» **Records provided**:
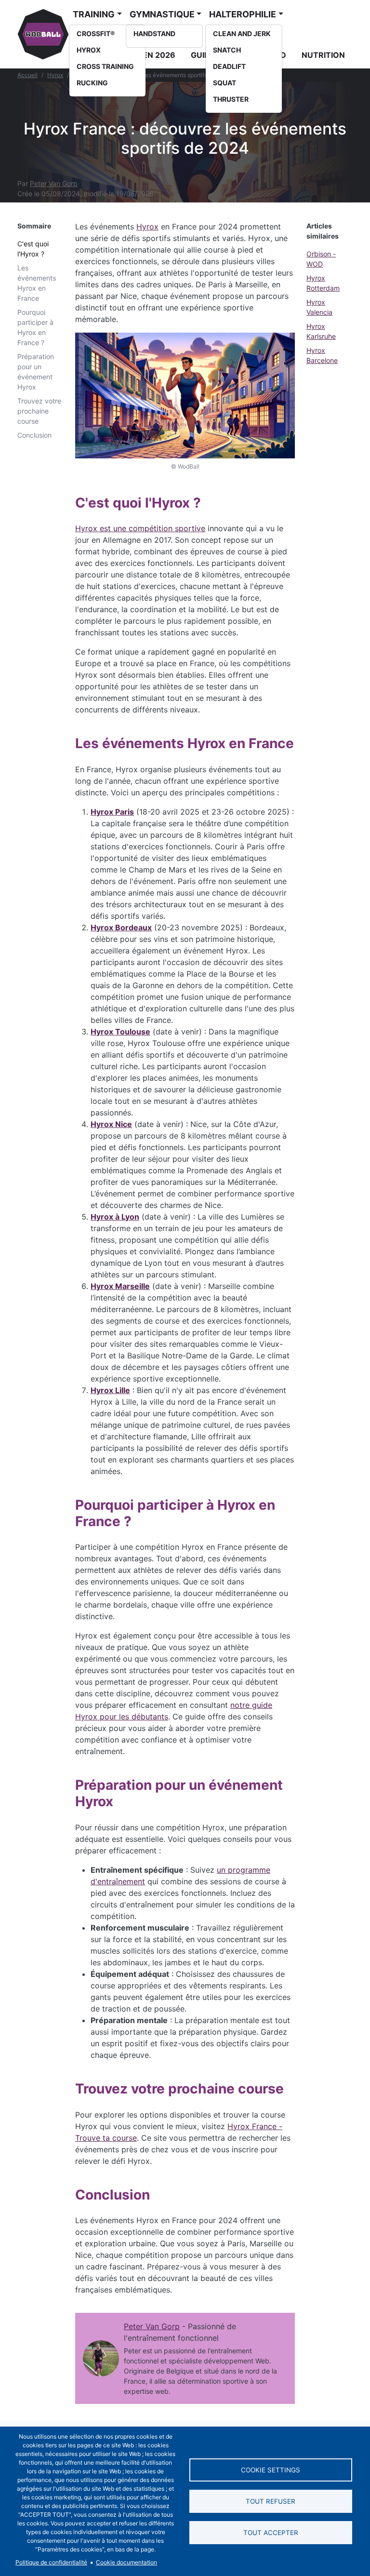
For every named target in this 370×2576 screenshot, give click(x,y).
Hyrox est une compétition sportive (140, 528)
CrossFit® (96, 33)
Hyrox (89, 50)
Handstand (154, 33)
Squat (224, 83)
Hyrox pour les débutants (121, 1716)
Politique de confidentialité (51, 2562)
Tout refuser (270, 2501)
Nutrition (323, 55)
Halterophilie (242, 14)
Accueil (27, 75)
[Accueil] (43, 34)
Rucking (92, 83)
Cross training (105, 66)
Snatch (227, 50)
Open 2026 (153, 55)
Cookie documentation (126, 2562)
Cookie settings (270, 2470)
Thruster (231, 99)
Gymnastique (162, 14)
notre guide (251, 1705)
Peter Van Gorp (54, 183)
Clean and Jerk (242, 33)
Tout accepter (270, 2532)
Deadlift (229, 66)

* * *

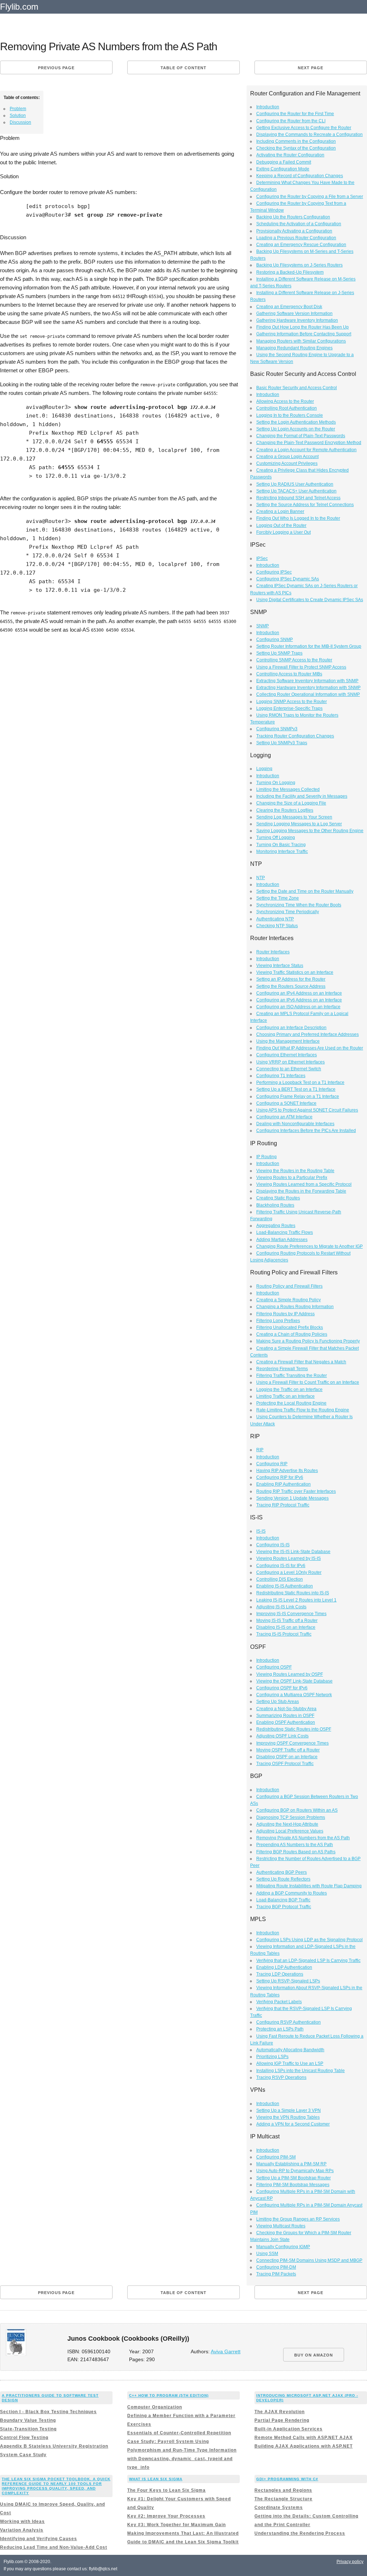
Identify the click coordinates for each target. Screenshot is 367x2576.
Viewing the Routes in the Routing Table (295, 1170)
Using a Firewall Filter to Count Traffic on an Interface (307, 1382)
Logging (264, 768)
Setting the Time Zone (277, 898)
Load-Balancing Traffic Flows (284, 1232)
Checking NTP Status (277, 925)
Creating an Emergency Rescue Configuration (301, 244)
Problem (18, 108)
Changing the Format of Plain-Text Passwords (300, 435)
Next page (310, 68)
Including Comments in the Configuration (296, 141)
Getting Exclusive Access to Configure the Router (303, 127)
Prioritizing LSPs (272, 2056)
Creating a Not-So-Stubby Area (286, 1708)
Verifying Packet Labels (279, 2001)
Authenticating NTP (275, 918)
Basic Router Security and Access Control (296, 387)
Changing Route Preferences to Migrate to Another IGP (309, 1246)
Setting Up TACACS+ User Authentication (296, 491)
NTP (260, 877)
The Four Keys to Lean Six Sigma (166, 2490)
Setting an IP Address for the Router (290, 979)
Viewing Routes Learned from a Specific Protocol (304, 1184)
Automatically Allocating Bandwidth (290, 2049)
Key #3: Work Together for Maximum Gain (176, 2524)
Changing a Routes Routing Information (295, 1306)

» **Description of the task**:
Write only the number of lines in the entries that contain the word "Routing".

» **Response to the exercise**:
2